Геннадий подошел к одному из окон, поглядел, но только сохлые стебли от высаженных под окном цветков увидел да верхушку арки, да узкую полоску, полумесяцем, к сумеркам уже темнеющего неба.
— Спасибо, Клавдия Дмитриевна, — сказал он. — Меня ребята пиво звали пить. Может, присоединитесь?
— Спасибо и тебе, добрая душа. Нет, мы с Пьером по вечерам в бар заглядывать не рискуем. А ты иди, там хоть грязно, но чисто.
— Эти фотографии, эти люди на них, они здесь жили? — спросила Зина, продвигаясь вдоль стен, всматриваясь в лица из прошлого. — Их переодеть, этих женщин, в наше, причесать по-нашему, совсем бы нами стали.
— Кто тут жил, а кто, как вот на этом картоне, был тогда знаменит, сюда они не заглядывали, — сказала Клавдия Дмитриевна. — Залетные фото, уж не помню, как они ко мне залетели. Может, собирала тоже. Не помню. И кто да кто — не помню. Все почти забыла. Детство помню. Еще обиды помню. А вот счастливые дни, были ведь такие, их не помню. Странно, правда?
— Как же так? — не поверила Зина. — Только счастливые дни и должны запоминаться. А обиды как раз и надо забывать.
— А вот так, — сказала старуха, устало присаживаясь на краешек своего продавленного, скриплого дивана. — Должны, а забылись, не надо, а запомнились. Ты еще молоденькая, вот в тебе «надо» да «должны» и живут. И обиды ты легко забываешь. Да какие у тебя обиды? А старость — злопамятна. Старуха помолчала, поскрипела диваном, который всякое ее движение метил звуком, похоже, что и дыхание ее озвучивал. — Но… погоди… Вот он тебя обидит, не дай бог, — она сохлым пальцем указала на Геннадия, — а ты, старушкой став, про это и вспомнишь. Не сейчас, потом — через много лет.
— Он меня не обидит. Нужен он мне!
— Это уж вы там сами разберетесь, кто кому нужен. Конечно, обидно, когда молодой человек на тебя не глядит, а все в окна поглядывает. Он тебя обижает, его там обидели. Не сердись на него, ему, гляжу, тяжелей.
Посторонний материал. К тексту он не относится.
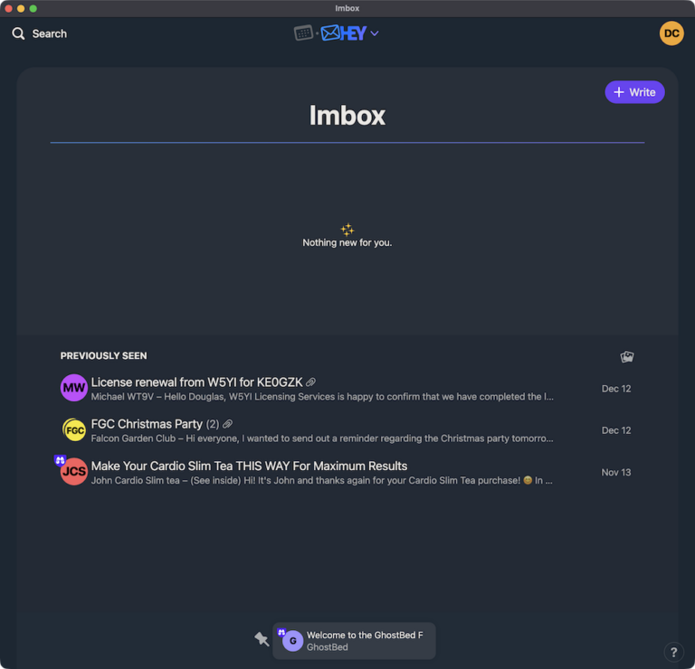Click the Write button
695x669 pixels.
pyautogui.click(x=634, y=92)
— Вы о чем? — спросил Геннадий, снова наклонившись у окна. — Ну я пошел, ребята ждут.
— Мы пошли, Клавдия Дмитриевна, — сказала Зина. — У вас очень интересно. А среди этих фотографий никого из Кочергиных, случайно, нет?
— Нет! — вдруг яростно распрямилась старуха, и яростно следом скрипнул, взвизгнул диван. — И быть не может! С какой это радости?! — Она поднялась поспешно, Пьер замахал крыльями, встревоженный ее голосом, ее порывистыми движениями. Он снялся с клетки, метко перелетел через комнату прямо к старухе на плечо. Вдвоем они проводили своих молодых гостей. Ветхая дверь сама собой затворилась, когда Геннадий и Зина шагнули за порог. Устала старость от молодых голосов, от их вопросов. Всего не объяснишь. Надо жизнь прожить — она объяснит, только она.
23
Совсем темно стало в Последнем переулке, лишь телевизионной синевой мерцали окна. А в том домике, за экранами, и этого мерцания не было.
— Какой-то из Кочергиных ее крепко обидел, — сказала Зина. — Ты проводишь меня? Ну гляди, гляди, оборачивайся. Там что же, окна всегда занавешены?